In sommige vakgebieden zijn te weinig A1-tijdschriften. Bij wijze van voorbeeld nemen we het vakgebied van etnische studies (Ethnic Studies). Binnen dit domein zijn 14 tijdschriften erkend als A1-tijdschrift. Daarbinnen is nog een opdeling tussen verschillende benaderingswijze en thema’s. Voor gespecialiseerd onderzoek betekent dit al gauw dat slechts een handvol tijdschriften in aanmerking komen voor het insturen van artikels voor reviewing. Men zou kunnen veronderstellen dat bij een tekort aan tijdschriften in bepaalde vakgebieden er nieuwe tijdschriften worden gecreëerd. Zo eenvoudig ligt het echter niet. Het duurt jaren voor een tijdschrift ook maar een kans maakt om op de lijst van A1-tijdschriften terecht te komen. Nieuwe tijdschriften hebben het daarom moeilijk auteurs aan te trekken. De meesten zijn immers gefixeerd op publicaties in A1-tijdschriften en zijn dus niet geneigd hun artikels voor peer reviewing in te zenden bij niet A1-tijdschriften. Het A1-tijdschriftenlandschap is dan ook een vrij steriele aangelegenheid.

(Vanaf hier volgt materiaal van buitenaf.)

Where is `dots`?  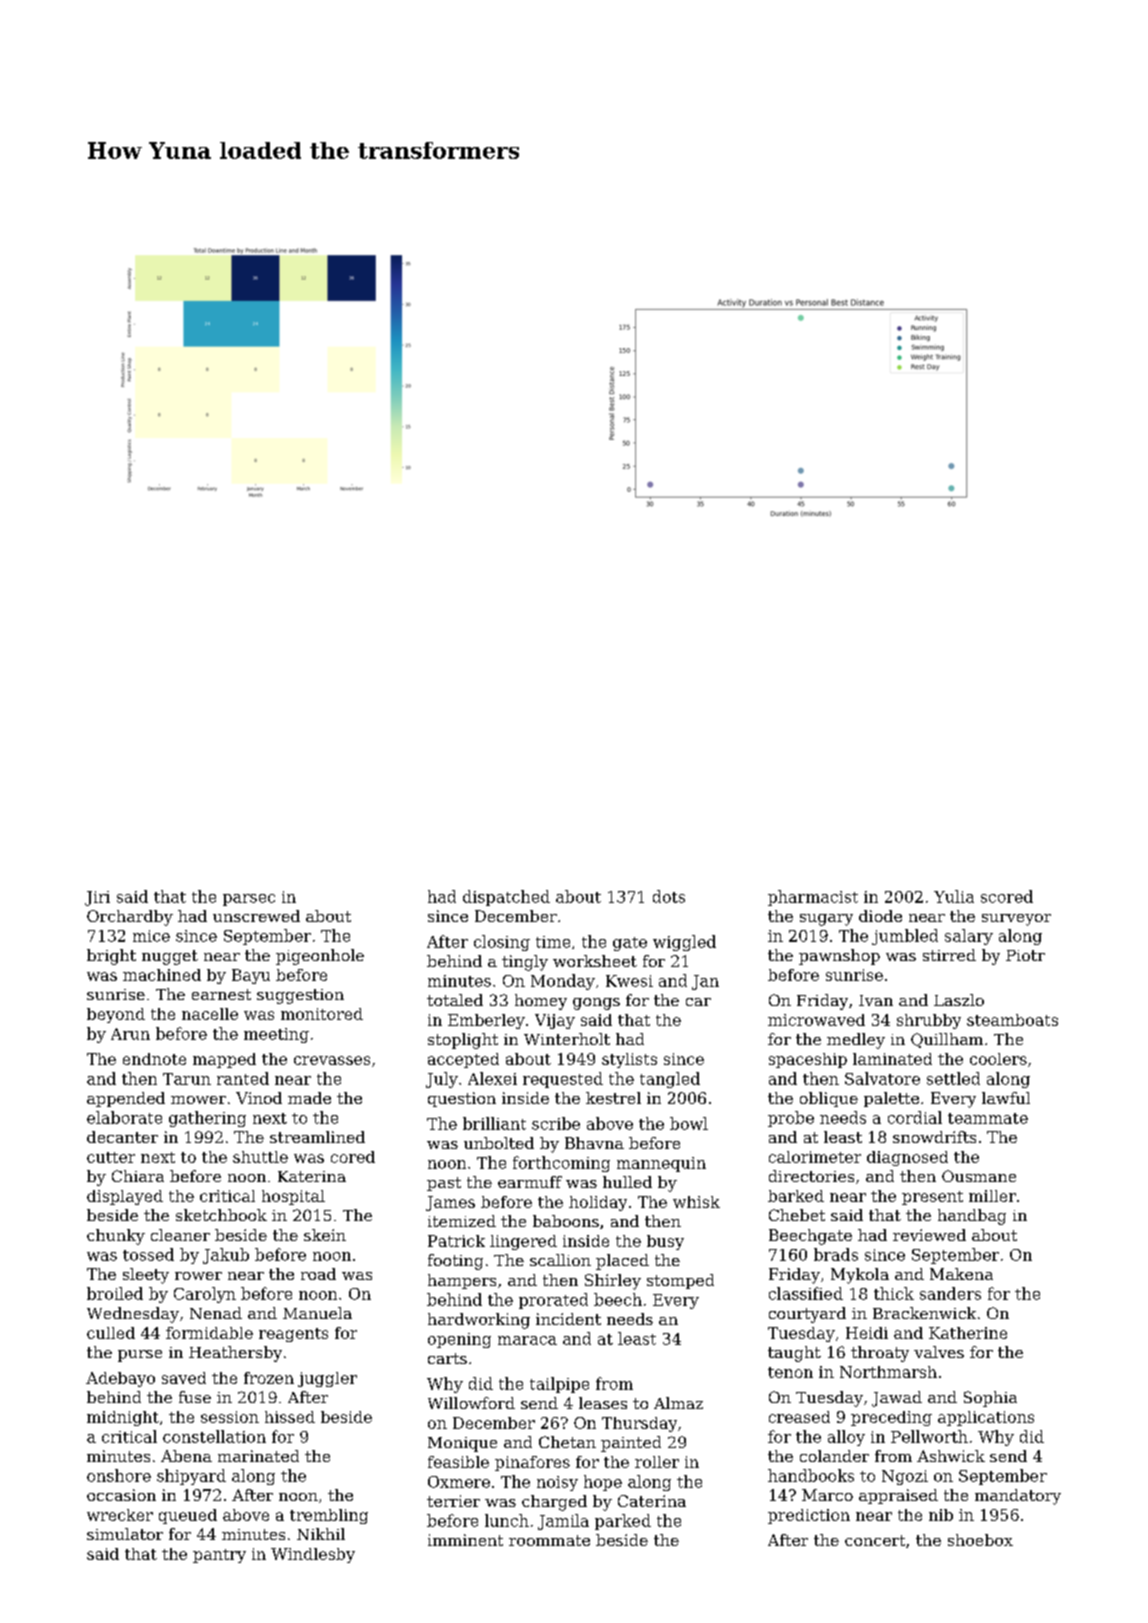 dots is located at coordinates (669, 896).
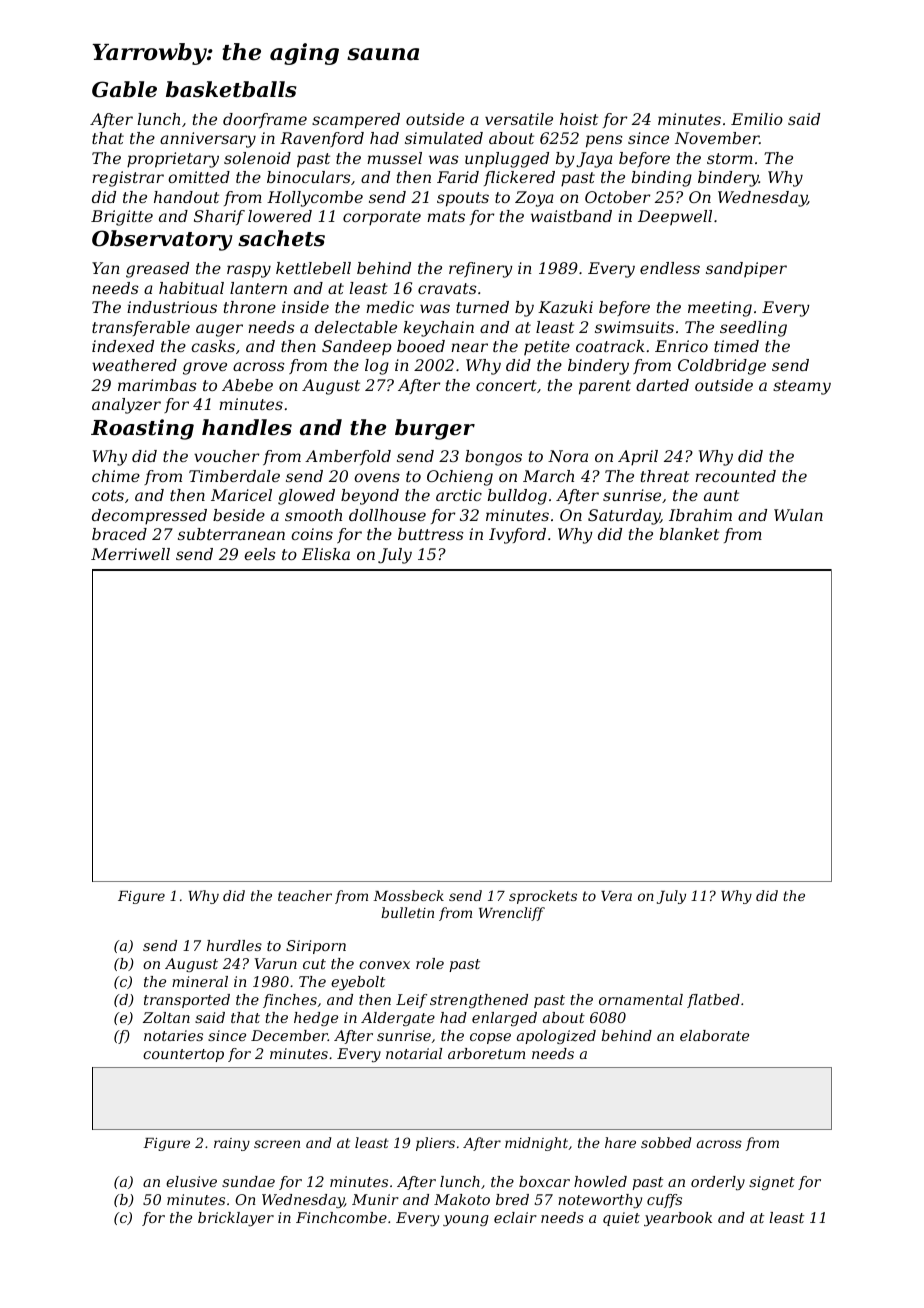  What do you see at coordinates (390, 307) in the screenshot?
I see `medic` at bounding box center [390, 307].
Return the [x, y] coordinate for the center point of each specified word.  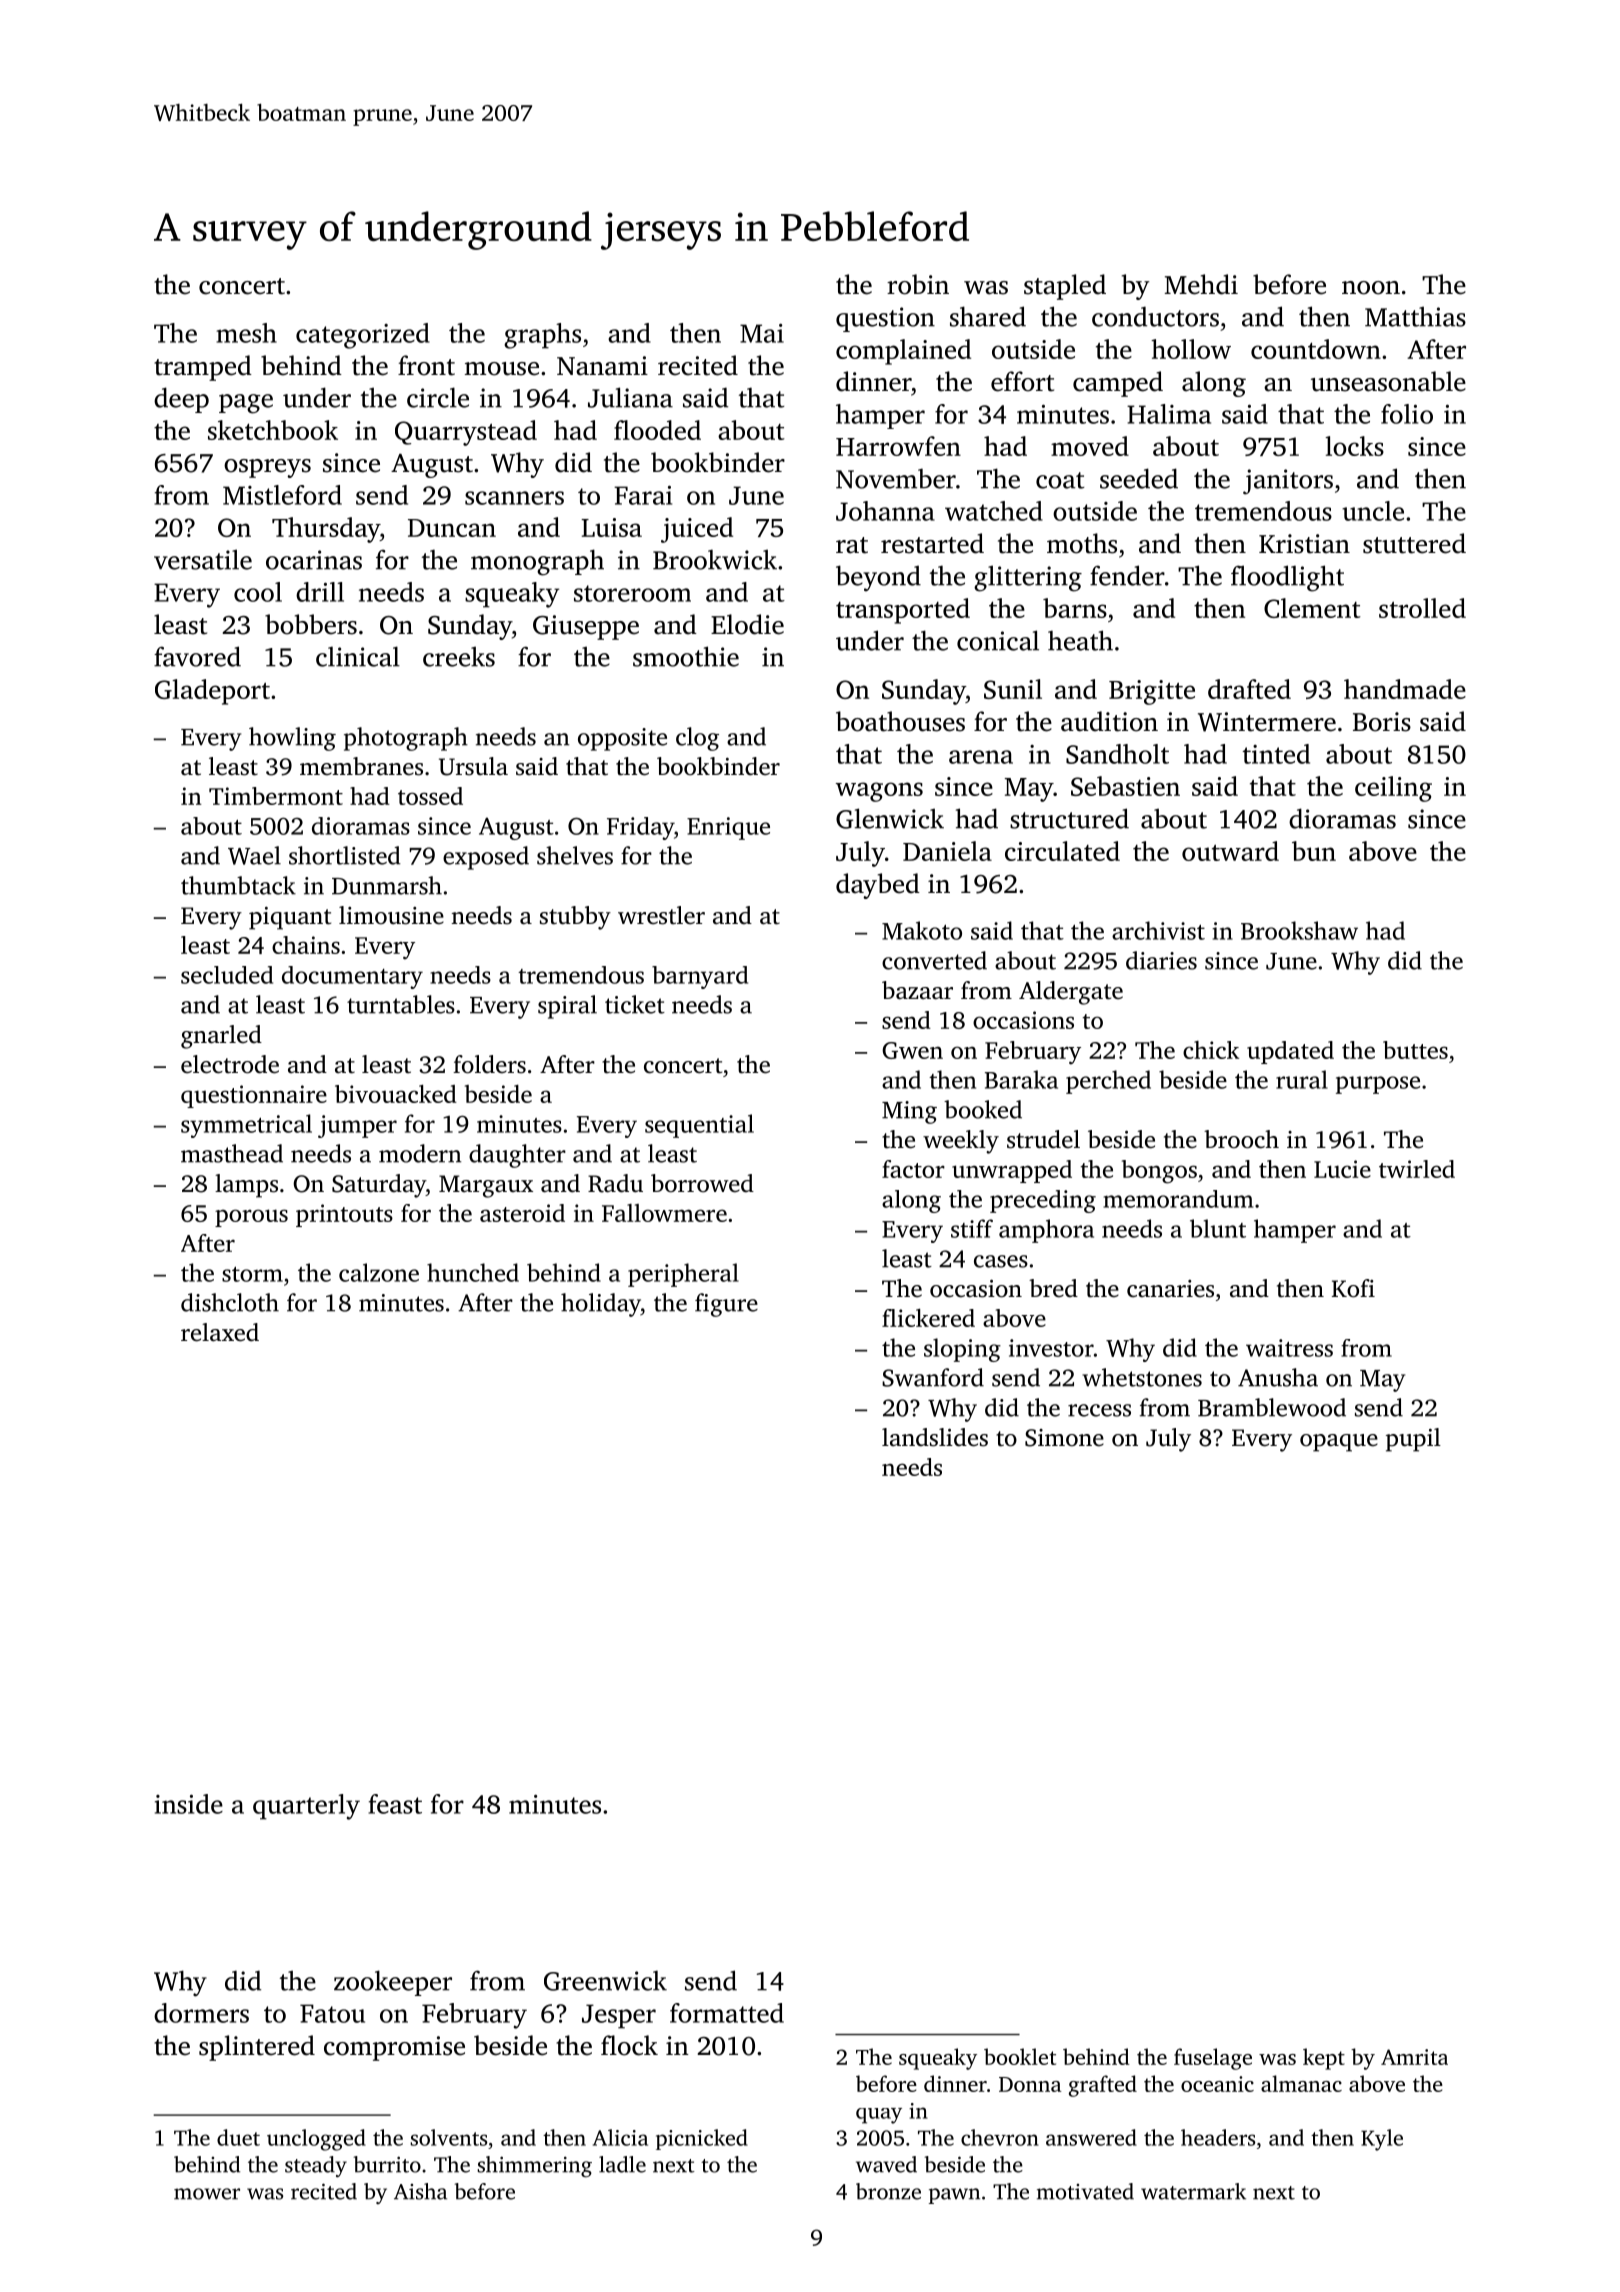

A1-tijdschriften zijn in belangrijke mate in handen van grote wetenschappelijke uitgeverijen. Zij laten de academische wereld fors betalen. De bedragen variëren tussen 80 en 1500 euro per jaar voor gemiddeld 4 nummers. De institutionele abonnementen (voor universiteitsbibliotheken) zijn meestal fors duurder dan de individuele abonnementen. Het beperkt aantal abonnementen wordt door deze uitgeverijen als argument gebruikt voor de hoge prijzen. Hun prijsberekening is echter ondoorzichtig. Auteurs van wetenschappelijke artikels worden in regel niet betaald voor hun publicaties in deze tijdschriften. Ook reviewers (diegene die anoniem, anoniem ingezonden artikels nalezen) worden niet betaald. Bovendien gelden voor ingezonden artikels strikte technische regels zodat het redactiewerk bij eventuele publicatie na aanvaarding door reviewers tot een minimum is beperkt. De productiekost (online of gedrukt) is eerder aan de lage kant.
De hoge prijzen van wetenschappelijke tijdschriften heeft een zeer lage toegankelijkheid tot gevolg. Universiteitsbibliotheken geven fortuinen uit aan abonnementen voor wetenschappelijke tijdschriften en men zal zich meestal concentreren op de aanschaf van A1-tijdschriften. Wat een bijkomend mechanisme is voor de bestendiging van de bestaande A1-lijst. Binnen één enkel vakgebied kunnen de abonnementsprijzen per jaar gemakkelijk oplopen tot enkele tienduizenden euro’s. Dit is een aberratie.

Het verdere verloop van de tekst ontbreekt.